## EXERCISE:
Using the records below, copy exactly the part that opens with the line holding "Where should I" and closes with the line holding "Image resolution: width=1050", minus the pictures.

## EXERCISE DATA:
[Start of section]

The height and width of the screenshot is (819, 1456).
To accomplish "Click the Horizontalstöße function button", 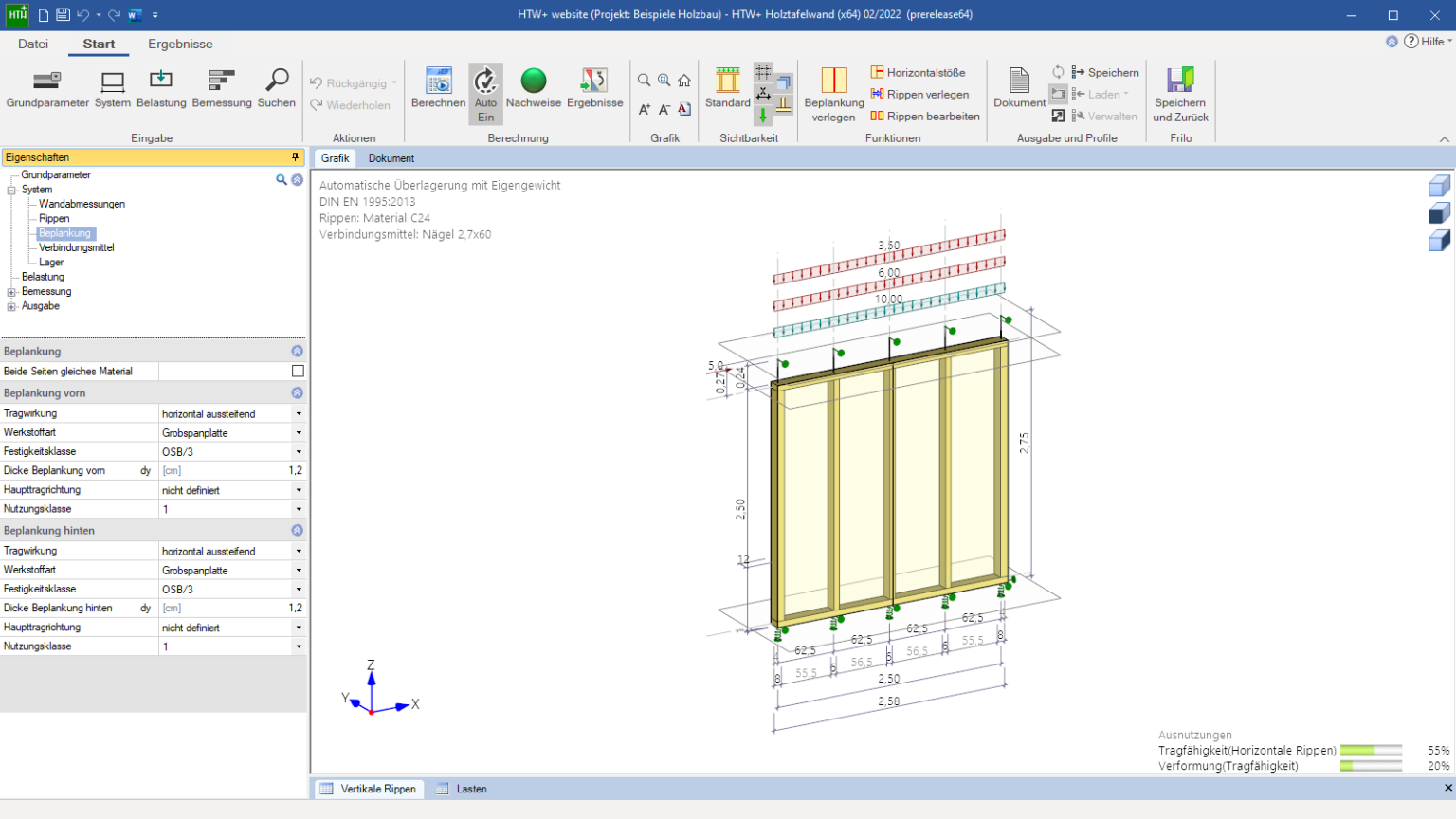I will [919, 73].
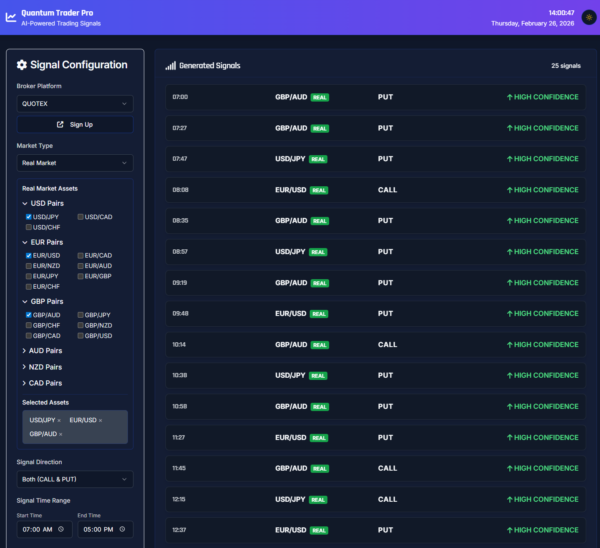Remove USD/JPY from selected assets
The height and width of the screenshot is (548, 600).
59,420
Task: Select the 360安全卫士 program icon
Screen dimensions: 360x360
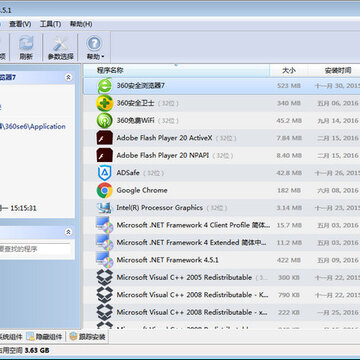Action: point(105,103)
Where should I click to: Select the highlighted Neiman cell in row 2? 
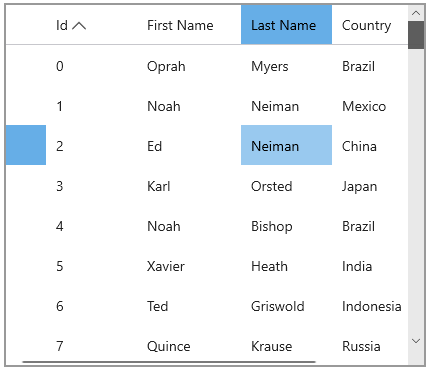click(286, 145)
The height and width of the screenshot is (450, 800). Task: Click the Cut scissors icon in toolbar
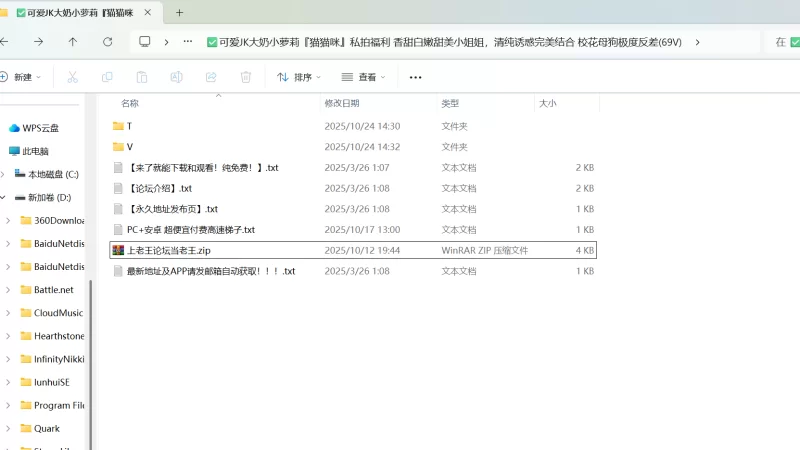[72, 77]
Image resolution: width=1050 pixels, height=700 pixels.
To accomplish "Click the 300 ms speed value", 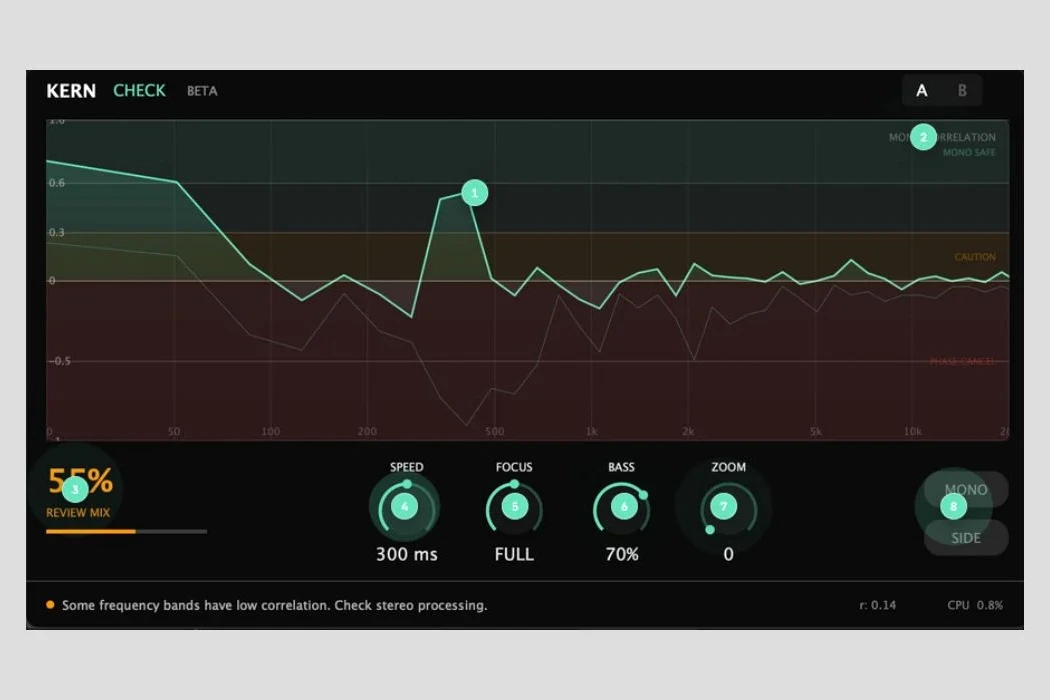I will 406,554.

[End of section]

## THE COMPLETED TASK:
Where should I click to: Select the highlighted Neiman cell in row 2? 
click(286, 145)
The height and width of the screenshot is (450, 800). Task: Click the Cut scissors icon in toolbar
[72, 77]
Image resolution: width=1050 pixels, height=700 pixels.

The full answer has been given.